I saw one of these beasts recently – during a recent moment when the time stars aligned (my wife, toddler, and baby were all asleep at the same time!) I fired up Claude Code with Opus 4.5 and got it to build a predator-prey species simulation with an inbuilt procedural world generator and nice features like A* search for pathfinding – and it one-shot it, producing in about 5 minutes something which I know took me several weeks to build a decade ago when I was teaching myself some basic programming, and which I think would take most seasoned hobbyists several hours. And it did it in minutes.

With the simulation built, I stared at the graphs outputting the species numbers and I played with some dials to alter the dynamics and watched this little pocket world unfold.
I started extending it according to questions I had: What if I did a day/night cycle so I could model out nocturnal creatures and their interplay with others? And could I create an external database for storing and viewing the details of all past simulations? And could I add some 3D spatial coordinates to the landscape and the agents so I could 3D print sculptures if I wanted? And to all these questions I set Claude to work and, mostly, it succeeded in one shot at all of them.
And I kept playing with it. The experience was akin to being a child and playing with an adult – I’d sketch out something and hand it to the superintelligence and back would come a beautifully rendered version of what I’d imagined. And we went like this for hours: it was hypnotic and amazing and deeply fun and in a few hours I built a very large, sophisticated software program. Of course, some of the underlying code is pretty ghastly, and inefficiencies abound, but goddamn it – it works! And it was fast.
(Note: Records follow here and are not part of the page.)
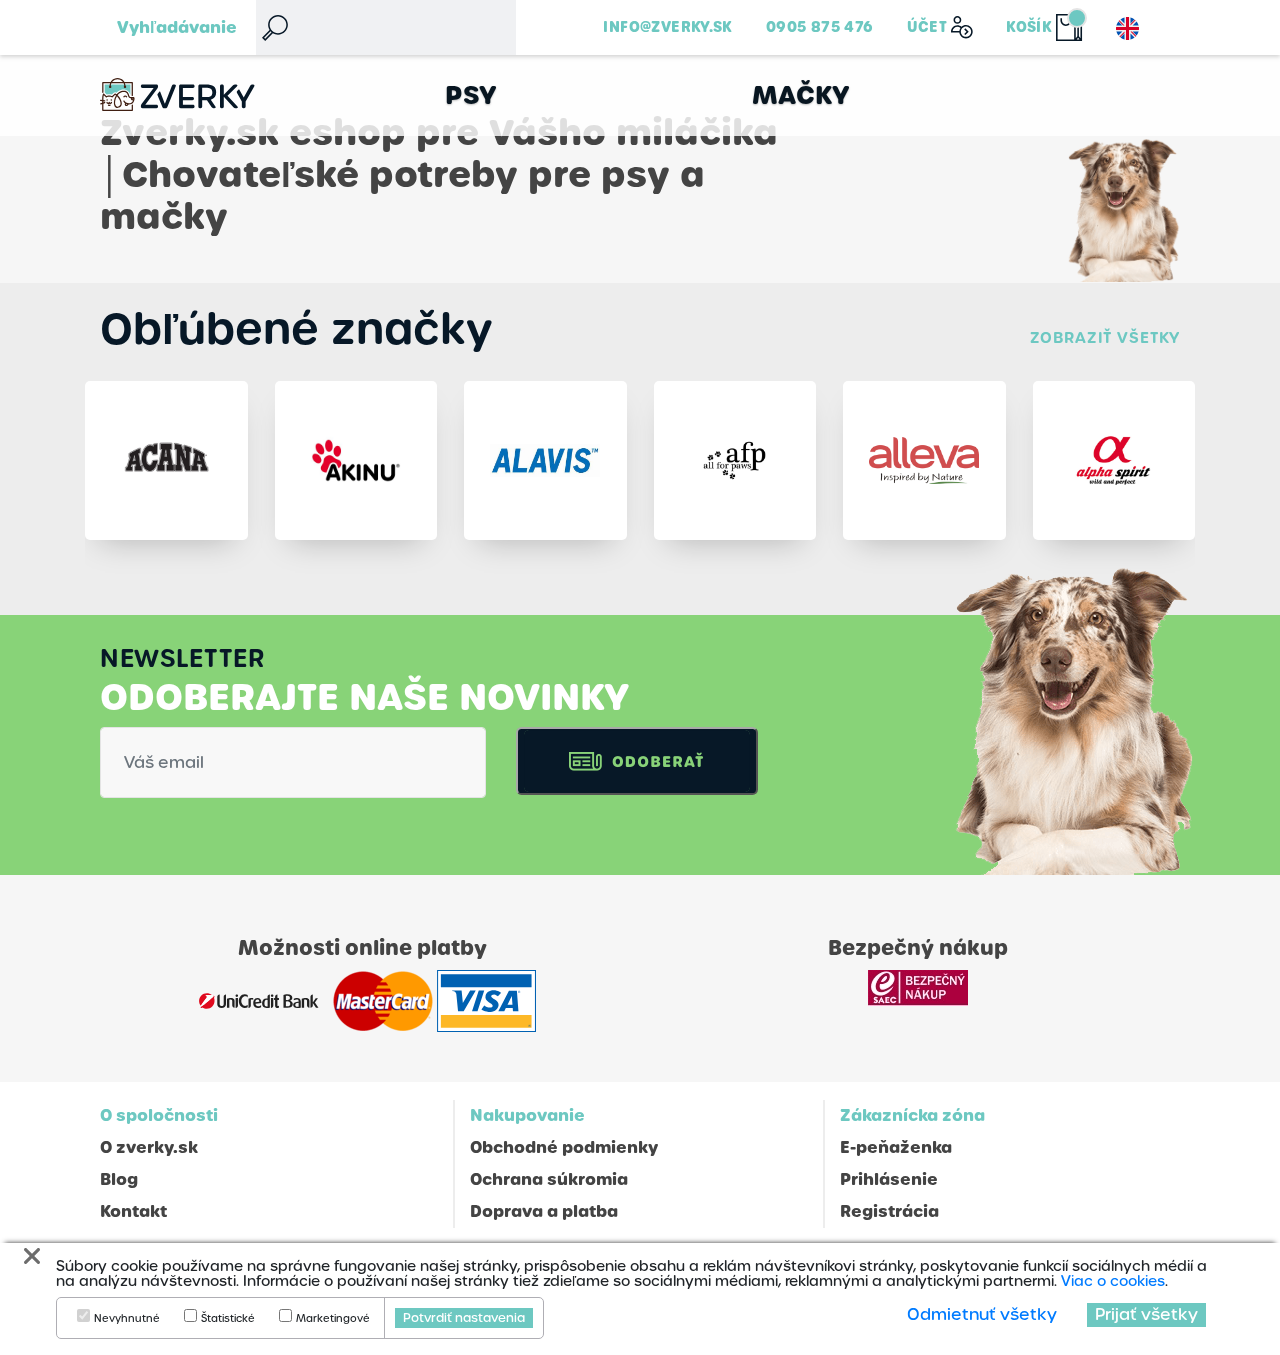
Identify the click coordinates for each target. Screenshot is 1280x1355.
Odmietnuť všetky (982, 1314)
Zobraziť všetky (1105, 337)
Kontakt (133, 1211)
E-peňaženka (896, 1147)
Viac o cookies (1113, 1281)
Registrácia (889, 1211)
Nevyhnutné (127, 1319)
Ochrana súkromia (549, 1179)
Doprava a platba (544, 1211)
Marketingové (333, 1319)
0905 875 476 (820, 27)
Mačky (801, 95)
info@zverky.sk (667, 27)
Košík (1029, 27)
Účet (927, 27)
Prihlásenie (889, 1179)
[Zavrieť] (32, 1256)
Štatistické (228, 1319)
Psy (471, 95)
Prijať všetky (1146, 1314)
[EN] (1127, 28)
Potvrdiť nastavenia (464, 1318)
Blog (119, 1179)
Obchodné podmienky (564, 1147)
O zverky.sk (149, 1147)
And then my baby woke up and started screaming, as babies tend to do, and the spell broke and thus back to diapers and cradling and shushing I went.

But for the next few days I couldn’t help but think of that simulation I’d built, lurking there on my computer, ginned up in some call-and-response between me and the proto-mind I can access via API.

Most of AI progress has this flavor: if you have a bit of intellectual curiosity and some time, you can very quickly shock yourself with how amazingly capable modern AI systems are. But you need to have that magic combination of time and curiosity, and otherwise you’re going to consume AI like most people do – as a passive viewer of some unremarkable synthetic slop content, or at best just asking your LLM of choice “how to roast a turkey and keep it moist”, or “TonieBox lights spinning but not playing music what do I do?”. And all the amazing advancements going on are mostly hidden from you.

The challenge here isn’t solely solved with interface designs, though there is a rich space to be explored here beyond the standard chat interfaces. The challenge here is deeper and it relates to how much curiosity an individual person has, how easily (and affordably) they can access powerful AI systems, how well they’re able to convert their curiosity into questions or tasks that can be given to an AI system, and how much time they have available to experiment with working in this way. This is the end of quite a deep funnel, and one which narrows a lot.

This problem will worsen in 2026. By the summer I expect that many people who work with frontier AI systems will feel as though they live in a parallel world to people who don’t. And I expect this will be more than just a feeling – similar to how the crypto economy moved oddly fast relative to the rest of the digital economy, I think we can expect the emerging “AI economy” to move very fast relative to everything else. And in the same way the crypto economy also evolved a lot – protocols! Tokens! Tradable tokens! Etc – we should expect the same kind of rapid evolution in the AI economy. But a crucial difference is that the AI economy already touches a lot more of our ‘regular’ economic reality than the crypto economy.
So by summer of 2026 it will be as though the digital world is going through some kind of fast evolution, with some parts of it emitting a huge amount of heat and light and moving with counter-intuitive speed relative to everything else. Great fortunes will be won and lost here, and the powerful engines of our silicon creation will be put to work, further accelerating this economy and further changing things.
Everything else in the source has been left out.